Thursday, December 15, 2005
It's time for "Library 2.0: the Conference"
This morning, I decided that I want to see a "Library 2.0" conference in Ohio. I want national speakers (from St Joseph County, from Anne Arbor, from Seattle Public, from Salt Lake City Public) to talk about the transformation of their buildings and services to meet their patrons where they are. I want gaming demonstrations. I want OCLC to come and talk about their findings regarding user perceptions and the library brand. I want an art/design company to create avatars for librarians to use on their blogs, their IM clients, their Skype accounts. I want someone to talk about Wiki subject guides, library Flickr accounts, and RSS feeds from the catalog. I want a panel of ILS vendors to talk about what they're doing regarding graphical navigation systems, user alerting, and the dis-aggregation of their products (I want to hear them say that their products offer better resource discovery than Amazon.com, and have an audience "boo" them).
And while I started hammering the IT button pretty hard at the end of that last paragraph, it's not about technology.

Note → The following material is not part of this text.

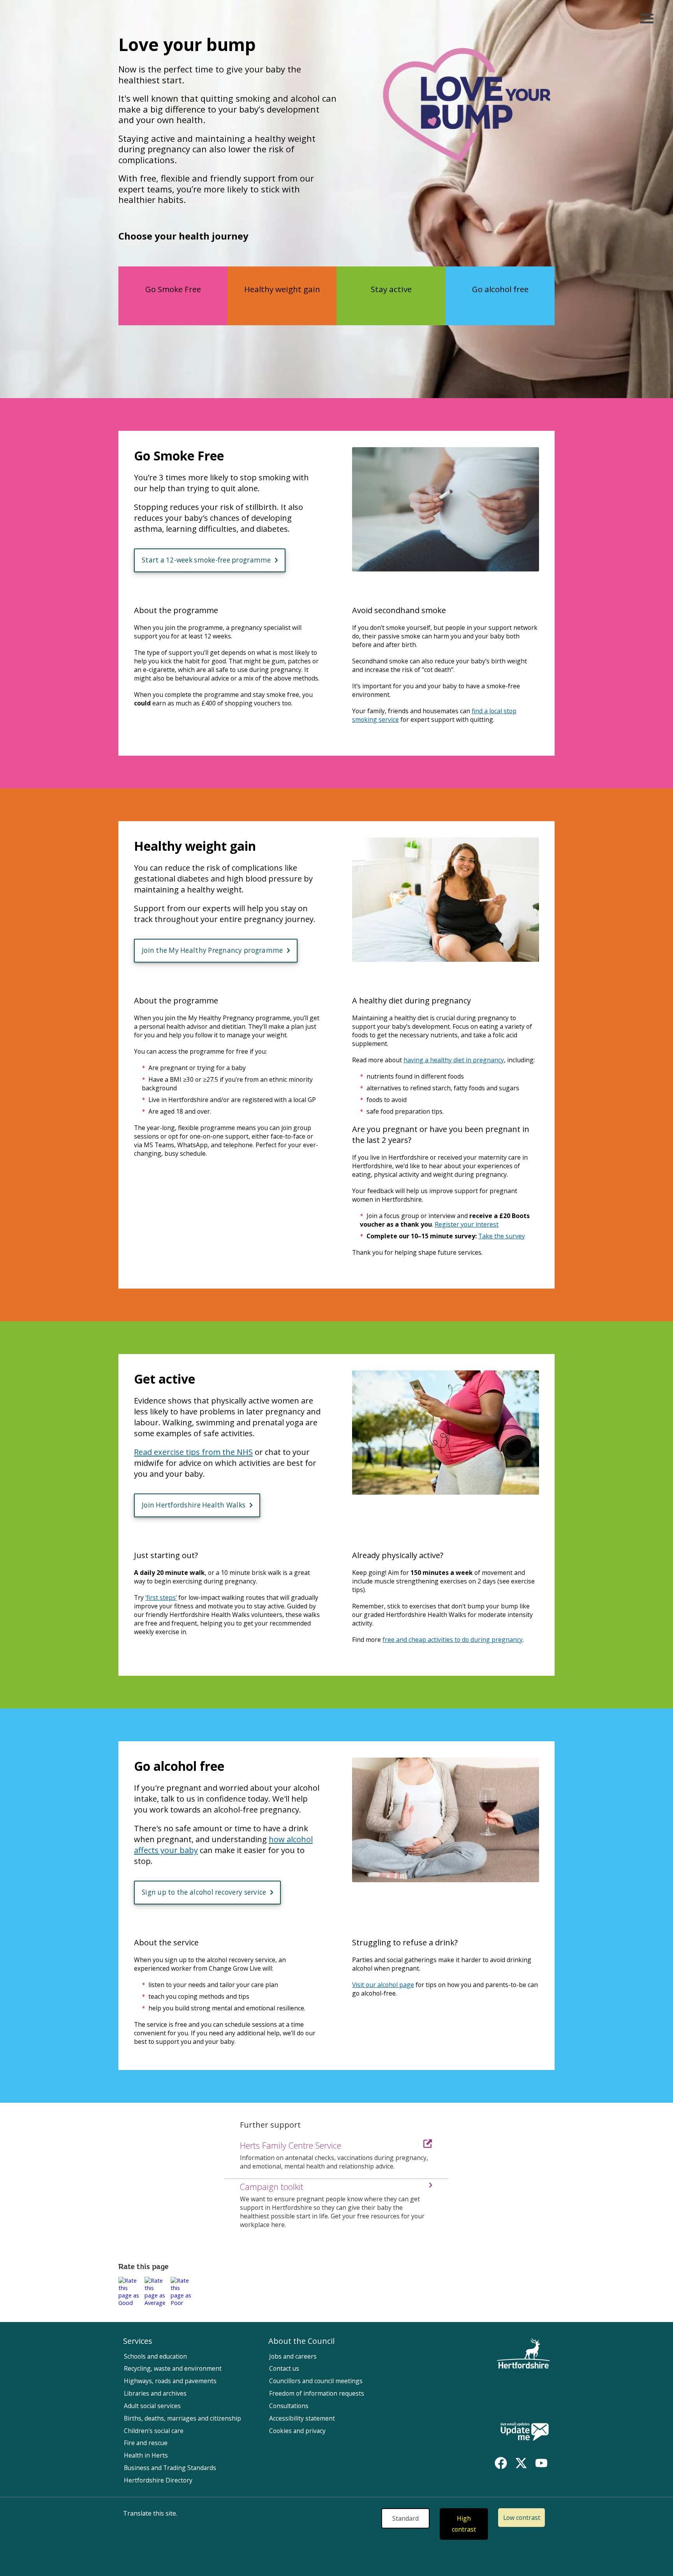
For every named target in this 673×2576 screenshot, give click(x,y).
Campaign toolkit (271, 2186)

It's about vision, services, and tools. It's about building the willingness of Ohio's libraries to imagine what they can do next.

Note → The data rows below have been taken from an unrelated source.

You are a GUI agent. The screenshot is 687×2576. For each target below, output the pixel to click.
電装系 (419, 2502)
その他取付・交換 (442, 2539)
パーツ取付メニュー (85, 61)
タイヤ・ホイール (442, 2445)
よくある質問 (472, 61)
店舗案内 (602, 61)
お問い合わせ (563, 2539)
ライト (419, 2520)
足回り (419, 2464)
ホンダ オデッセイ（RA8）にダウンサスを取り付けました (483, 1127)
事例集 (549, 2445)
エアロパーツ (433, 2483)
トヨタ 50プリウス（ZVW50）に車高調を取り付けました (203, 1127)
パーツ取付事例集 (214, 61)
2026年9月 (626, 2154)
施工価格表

I'm impatient. October 2007, the date of the next statewide OLC conference, seems too far away to make this happen. But knowing how the OLC planning cycle begins rolling as a tiny snowball, already with unstoppable momentum by the time I notice it's happening, I thought I'd put my plugs in early. "Library 2.0" is a conversation that is happening among the visionaries now, and I think it's a conversation that Ohio libraries should want to be a part of...even if it takes us 22 months to get there.